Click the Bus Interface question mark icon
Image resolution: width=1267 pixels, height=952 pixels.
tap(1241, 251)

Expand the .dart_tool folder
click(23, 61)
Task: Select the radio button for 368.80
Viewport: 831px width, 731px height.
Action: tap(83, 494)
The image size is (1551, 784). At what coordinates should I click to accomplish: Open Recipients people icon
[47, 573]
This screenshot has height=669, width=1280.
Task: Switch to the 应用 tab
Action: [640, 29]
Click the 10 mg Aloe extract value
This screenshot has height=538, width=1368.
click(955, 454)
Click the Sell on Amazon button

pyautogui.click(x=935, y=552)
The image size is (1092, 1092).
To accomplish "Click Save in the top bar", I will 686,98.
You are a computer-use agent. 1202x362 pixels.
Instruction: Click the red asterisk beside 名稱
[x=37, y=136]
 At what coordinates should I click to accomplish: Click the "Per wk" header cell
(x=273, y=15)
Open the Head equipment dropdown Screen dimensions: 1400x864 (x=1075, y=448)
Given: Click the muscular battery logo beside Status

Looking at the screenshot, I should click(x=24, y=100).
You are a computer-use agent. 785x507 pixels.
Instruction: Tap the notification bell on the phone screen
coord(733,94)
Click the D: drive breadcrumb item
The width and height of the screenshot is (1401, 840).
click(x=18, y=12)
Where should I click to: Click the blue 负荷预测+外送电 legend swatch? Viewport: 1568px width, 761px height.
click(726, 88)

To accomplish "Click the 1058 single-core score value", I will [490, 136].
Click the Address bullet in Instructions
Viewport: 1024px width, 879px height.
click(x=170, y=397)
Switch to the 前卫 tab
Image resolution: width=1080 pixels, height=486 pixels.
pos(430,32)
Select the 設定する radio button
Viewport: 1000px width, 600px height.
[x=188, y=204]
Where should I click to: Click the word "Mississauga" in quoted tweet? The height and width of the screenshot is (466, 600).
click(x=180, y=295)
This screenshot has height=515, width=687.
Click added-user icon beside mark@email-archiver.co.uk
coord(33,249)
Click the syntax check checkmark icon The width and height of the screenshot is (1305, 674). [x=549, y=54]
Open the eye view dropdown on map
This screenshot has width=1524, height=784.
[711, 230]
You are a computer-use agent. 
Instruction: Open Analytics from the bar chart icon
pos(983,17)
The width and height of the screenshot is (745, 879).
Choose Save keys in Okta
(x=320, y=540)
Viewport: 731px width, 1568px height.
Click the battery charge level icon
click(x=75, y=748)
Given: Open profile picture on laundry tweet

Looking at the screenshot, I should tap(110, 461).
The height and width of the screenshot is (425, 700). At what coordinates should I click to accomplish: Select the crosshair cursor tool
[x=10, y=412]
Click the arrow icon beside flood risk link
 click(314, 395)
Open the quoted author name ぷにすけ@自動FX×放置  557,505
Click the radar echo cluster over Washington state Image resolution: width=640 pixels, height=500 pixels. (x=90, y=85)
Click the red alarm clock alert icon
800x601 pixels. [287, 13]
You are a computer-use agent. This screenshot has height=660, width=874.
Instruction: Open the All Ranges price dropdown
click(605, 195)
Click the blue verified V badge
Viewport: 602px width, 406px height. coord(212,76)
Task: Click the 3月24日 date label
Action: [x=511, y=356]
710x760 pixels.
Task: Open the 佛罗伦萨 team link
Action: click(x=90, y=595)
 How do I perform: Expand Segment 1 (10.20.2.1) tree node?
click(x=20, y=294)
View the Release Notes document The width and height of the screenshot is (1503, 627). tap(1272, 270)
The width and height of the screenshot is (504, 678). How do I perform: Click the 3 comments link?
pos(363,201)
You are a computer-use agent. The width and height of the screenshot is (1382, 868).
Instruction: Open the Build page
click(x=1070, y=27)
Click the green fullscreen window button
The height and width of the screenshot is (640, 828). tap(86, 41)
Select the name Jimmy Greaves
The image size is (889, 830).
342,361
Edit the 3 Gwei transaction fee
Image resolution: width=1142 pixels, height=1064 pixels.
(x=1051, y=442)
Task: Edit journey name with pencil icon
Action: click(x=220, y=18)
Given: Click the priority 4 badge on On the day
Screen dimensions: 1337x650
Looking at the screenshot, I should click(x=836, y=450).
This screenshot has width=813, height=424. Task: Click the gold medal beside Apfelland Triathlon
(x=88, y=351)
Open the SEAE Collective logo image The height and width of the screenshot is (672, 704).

********

[WHAT YOU SHOULD DO]: This exercise requires all the entries to be written out again exactly.

[YOUR RESPONSE]:
Click the Bus Interface question mark icon
Image resolution: width=1267 pixels, height=952 pixels.
tap(1241, 251)

Expand the .dart_tool folder
click(23, 61)
Task: Select the radio button for 368.80
Viewport: 831px width, 731px height.
Action: tap(83, 494)
The image size is (1551, 784). At what coordinates should I click to accomplish: Open Recipients people icon
[47, 573]
This screenshot has height=669, width=1280.
Task: Switch to the 应用 tab
Action: [640, 29]
Click the 10 mg Aloe extract value
This screenshot has height=538, width=1368.
click(955, 454)
Click the Sell on Amazon button

pyautogui.click(x=935, y=552)
The image size is (1092, 1092).
To accomplish "Click Save in the top bar", I will 686,98.
You are a computer-use agent. 1202x362 pixels.
Instruction: Click the red asterisk beside 名稱
[x=37, y=136]
 At what coordinates should I click to accomplish: Click the "Per wk" header cell
(x=273, y=15)
Open the Head equipment dropdown Screen dimensions: 1400x864 (x=1075, y=448)
Given: Click the muscular battery logo beside Status

Looking at the screenshot, I should click(x=24, y=100).
You are a computer-use agent. 785x507 pixels.
Instruction: Tap the notification bell on the phone screen
coord(733,94)
Click the D: drive breadcrumb item
The width and height of the screenshot is (1401, 840).
click(x=18, y=12)
Where should I click to: Click the blue 负荷预测+外送电 legend swatch? Viewport: 1568px width, 761px height.
click(726, 88)

To accomplish "Click the 1058 single-core score value", I will [490, 136].
Click the Address bullet in Instructions
Viewport: 1024px width, 879px height.
click(x=170, y=397)
Switch to the 前卫 tab
Image resolution: width=1080 pixels, height=486 pixels.
pos(430,32)
Select the 設定する radio button
Viewport: 1000px width, 600px height.
[x=188, y=204]
Where should I click to: Click the word "Mississauga" in quoted tweet? The height and width of the screenshot is (466, 600).
click(x=180, y=295)
This screenshot has height=515, width=687.
Click added-user icon beside mark@email-archiver.co.uk
coord(33,249)
Click the syntax check checkmark icon The width and height of the screenshot is (1305, 674). [x=549, y=54]
Open the eye view dropdown on map
This screenshot has width=1524, height=784.
[711, 230]
You are a computer-use agent. 
Instruction: Open Analytics from the bar chart icon
pos(983,17)
The width and height of the screenshot is (745, 879).
Choose Save keys in Okta
(x=320, y=540)
Viewport: 731px width, 1568px height.
Click the battery charge level icon
click(x=75, y=748)
Given: Open profile picture on laundry tweet

Looking at the screenshot, I should tap(110, 461).
The height and width of the screenshot is (425, 700). At what coordinates should I click to accomplish: Select the crosshair cursor tool
[x=10, y=412]
Click the arrow icon beside flood risk link
 click(314, 395)
Open the quoted author name ぷにすけ@自動FX×放置  557,505
Click the radar echo cluster over Washington state Image resolution: width=640 pixels, height=500 pixels. (x=90, y=85)
Click the red alarm clock alert icon
800x601 pixels. [287, 13]
You are a computer-use agent. This screenshot has height=660, width=874.
Instruction: Open the All Ranges price dropdown
click(605, 195)
Click the blue verified V badge
Viewport: 602px width, 406px height. coord(212,76)
Task: Click the 3月24日 date label
Action: [x=511, y=356]
710x760 pixels.
Task: Open the 佛罗伦萨 team link
Action: click(x=90, y=595)
 How do I perform: Expand Segment 1 (10.20.2.1) tree node?
click(x=20, y=294)
View the Release Notes document The width and height of the screenshot is (1503, 627). tap(1272, 270)
The width and height of the screenshot is (504, 678). How do I perform: Click the 3 comments link?
pos(363,201)
You are a computer-use agent. The width and height of the screenshot is (1382, 868).
Instruction: Open the Build page
click(x=1070, y=27)
Click the green fullscreen window button
The height and width of the screenshot is (640, 828). tap(86, 41)
Select the name Jimmy Greaves
The image size is (889, 830).
342,361
Edit the 3 Gwei transaction fee
Image resolution: width=1142 pixels, height=1064 pixels.
(x=1051, y=442)
Task: Edit journey name with pencil icon
Action: click(x=220, y=18)
Given: Click the priority 4 badge on On the day
Screen dimensions: 1337x650
Looking at the screenshot, I should click(x=836, y=450).
This screenshot has width=813, height=424. Task: Click the gold medal beside Apfelland Triathlon
(x=88, y=351)
Open the SEAE Collective logo image The height and width of the screenshot is (672, 704).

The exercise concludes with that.